Março marcado por tensões globais e impacto no mercado financeiro

O mês de março foi ditado pela volatilidade nos mercados financeiros, com o conflito no Oriente Médio e a escalada dos preços do petróleo atuando como os principais vetores de incerteza. Essa conjuntura impactou diretamente o desempenho de ações e índices, com analistas projetando um cenário de instabilidade semelhante para abril.

Petrobras (PETR4) em alta recorde, Ibovespa interrompe sequência positiva

Em contrapartida ao cenário de incertezas, a Petrobras (PETR4) demonstrou força, acumulando um ganho de R$ 134 bilhões em valor de mercado em março. A estatal registrou 11 recordes no período, impulsionada, em grande parte, pela valorização do petróleo. Por outro lado, o Ibovespa encerrou o mês com uma queda de 0,7%, interrompendo uma sequência de sete altas mensais consecutivas. A guerra no Oriente Médio foi apontada como um dos fatores determinantes para o recuo do índice.

Análise da volatilidade e perspectivas para abril

A volatilidade observada em março deve persistir em abril, segundo avaliação de especialistas. A instabilidade geopolítica, com destaque para a guerra no Irã, e as flutuações nos preços do petróleo continuam a ser os principais focos de atenção. A relação entre o preço do diesel e a política energética nacional também foi mencionada, com o presidente Lula expressando preocupação com a escalada dos custos.

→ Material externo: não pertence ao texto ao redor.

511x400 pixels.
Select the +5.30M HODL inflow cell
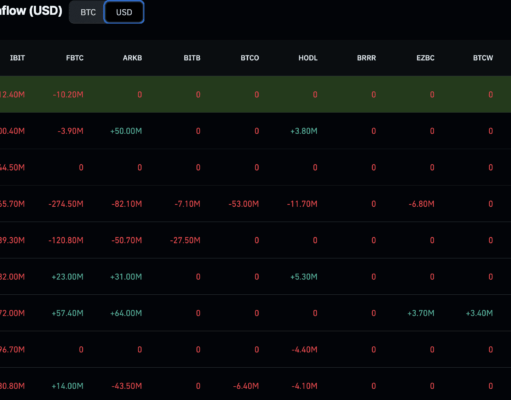click(304, 277)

Outros destaques do mercado: dividendos, fundos imobiliários e ações

Além dos movimentos de Petrobras e do Ibovespa, o mercado apresentou outros movimentos relevantes. A Natura (NATU3) disparou na bolsa, enquanto a Vale (VALE3) caiu em março, mas permanece como favorita entre analistas, que antecipam realização de lucros e possíveis dividendos extras. Destaque também para fundos imobiliários que anunciaram pagamentos de dividendos e propostas de aquisição de imóveis. A B3 lançou novos contratos preditivos de dólar, bitcoin e Ibovespa, buscando oferecer novas ferramentas para investidores.